Kerajaan Banggai tidak dibangun sebagai kekuasaan mutlak. Kekuasaan tomundo dibatasi oleh peran para basalo sangkap yang mewakili wilayah masing-masing. Para basalo memiliki suara dalam pengambilan keputusan adat dan politik. Model ini menjadikan Banggai sebagai kerajaan dengan struktur kolektif dan federatif, di mana musyawarah dan konsensus menjadi dasar utama pemerintahan.
Fakta bahwa raja pertama Banggai bukan orang Banggai sendiri tercatat dalam sejumlah sumber sahih. Esther Velthoen dalam disertasinya berjudul Contested Coastlines: Diasporas, Trade and Colonial Expansion in Eastern Sulawesi 1680–1905 menyebut proses penyatuan wilayah oleh figur dari luar sebagai cikal bakal terbentuknya Kerajaan Banggai. Catatan kolonial Belanda juga mengakui Kerajaan Banggai sebagai entitas politik lokal yang sah sejak abad ke-17. Manuskrip lokal dari tokoh adat dan keturunan bangsawan Banggai menyebut nama Adi Cokro sebagai raja pertama yang dipilih secara adat.

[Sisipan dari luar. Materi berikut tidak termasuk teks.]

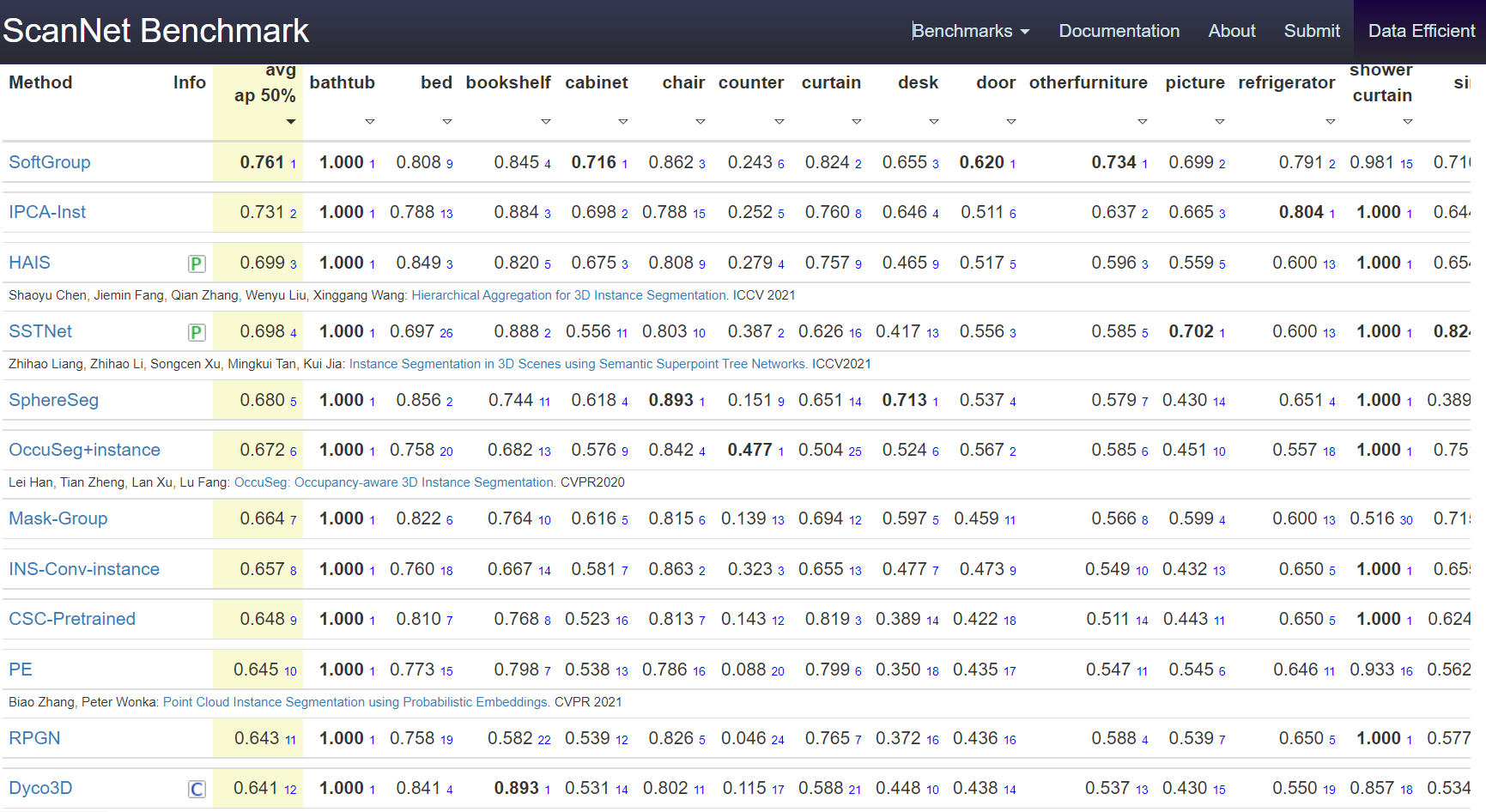Click the Documentation menu item
The image size is (1486, 812).
[x=1119, y=31]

Meski demikian, cerita ini jarang muncul dalam narasi sejarah populer. Salah satu alasannya adalah kecenderungan penulisan sejarah yang menekankan pada keaslian identitas lokal, seolah hanya tokoh pribumi yang layak menjadi pemimpin. Padahal, sejarah Banggai justru menunjukkan keterbukaan masyarakat terhadap sosok luar yang mampu membawa stabilitas dan menyatukan perbedaan.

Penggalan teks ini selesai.